Established 2014 · London
Ravelstein
Rare Books, Signed First Editions & Letters
PH
❦ ❦ ❦
Biography
Danish

Peter Høeg

1957

Peter Høeg (b. 1957) is a Danish novelist whose Smilla's Sense of Snow (1992) — a literary thriller about a Greenlandic-Danish woman investigating a child's death in Copenhagen — was an international bestseller that introduced Danish fiction to the world, though his subsequent, more experimental novels have divided critics and never replicated that success.

Past sales0
PeriodPostwar & Postmodern
NationalityDanish
1. Biography

A short life of the author

Peter Høeg (born 17 May 1957) is a Danish novelist whose Smilla’s Sense of Snow (Frøken Smillas fornemmelse for sne, 1992) was one of the defining international bestsellers of the 1990s — a literary thriller that introduced Danish fiction to a worldwide audience and demonstrated that Scandinavian crime fiction could be intellectually ambitious as well as suspenseful. His subsequent novels, more experimental and less accessible, have divided critics and readers, but his place in contemporary Danish literature is secure.

Life

Høeg was born in Copenhagen. He studied comparative literature at the University of Copenhagen and worked as an actor, dancer, sailor, and fencer before publishing his first novel at thirty-one. He is notoriously private — he rarely gives interviews, avoids literary festivals, and has disclosed almost nothing about his personal life. This reticence has contributed to his mystique but has also frustrated readers who want to understand the connections between his varied novels.

The History of Danish Dreams (1988)

Høeg’s first novel is an ambitious, multi-generational saga spanning four centuries of Danish history, from the Renaissance to the twentieth century. It traces several families across the social spectrum — aristocrats, servants, scientists, con artists — and uses their intertwined stories to construct a satirical portrait of Danish national identity. The novel is dense, allusive, and occasionally overwhelming, but it announced Høeg as a writer of exceptional ambition.

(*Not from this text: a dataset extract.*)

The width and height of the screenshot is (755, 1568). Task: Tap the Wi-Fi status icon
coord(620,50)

Smilla’s Sense of Snow (1992)

The novel that made Høeg internationally famous follows Smilla Jaspersen — half Greenlandic Inuit, half Danish, a glaciologist living in Copenhagen — who investigates the death of a six-year-old Greenlandic boy who fell from a rooftop. Smilla reads the boy’s footprints in the snow and concludes that he was running from someone. Her investigation leads from the slums of Copenhagen’s immigrant communities to the frozen waters north of Greenland, uncovering a conspiracy involving a mining company, a parasitic organism, and the Danish colonial exploitation of Greenland.

The novel’s power lies in Smilla herself — brilliant, angry, socially marginal, expert in ice and snow but awkward with people. Her voice — precise, analytical, furious — drives the narrative. Høeg uses the thriller plot as a vehicle for a broader meditation on colonialism, scientific knowledge, cultural displacement, and the ways in which Denmark’s treatment of Greenland mirrors larger patterns of European imperialism.

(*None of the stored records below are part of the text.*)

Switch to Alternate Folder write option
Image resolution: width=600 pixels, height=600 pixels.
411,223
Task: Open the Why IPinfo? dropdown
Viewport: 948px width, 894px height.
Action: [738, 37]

The novel was translated into over thirty languages, sold millions of copies, and was adapted into a 1997 film starring Julia Ormond (widely considered a disappointment).

Subsequent Novels

Borderliners (De måske egnede, 1993) draws on Høeg’s own experience in Danish reform schools, exploring how institutional education shapes — and damages — children’s sense of time and identity. It is his most autobiographical novel and one of his most powerful.

The Woman and the Ape (Kvinden og aben, 1996) is a fable about a woman in London who falls in love with an unusually intelligent ape. It divided critics sharply — some saw it as a daring exploration of consciousness and species boundaries; others found it preposterous.

The Quiet Girl (Den stille pige, 2006) is a complex, metaphysical thriller involving a circus clown who discovers that his children have been kidnapped as part of a plot involving a mysterious acoustic phenomenon. It is Høeg’s most demanding novel and was poorly received outside Scandinavia.

Critical Standing

Høeg’s reputation rests overwhelmingly on Smilla’s Sense of Snow, which remains one of the finest literary thrillers of the late twentieth century. His subsequent work has been inconsistent — ambitious but sometimes self-indulgent, intellectually restless but lacking the narrative grip of Smilla. He is often grouped with other Scandinavian novelists of the 1990s (Henning Mankell, Stieg Larsson) but is fundamentally a different kind of writer: literary rather than genre, interested in epistemology rather than procedure.

Collecting Høeg

Danish first editions from Rosinante/Munksgaard bring kr. 200–600. Smilla’s Sense of Snow in English first edition (1993, Harvill Press, UK; Farrar, Straus and Giroux, US) brings $20–$60. Signed copies are rare given Høeg’s reclusive habits.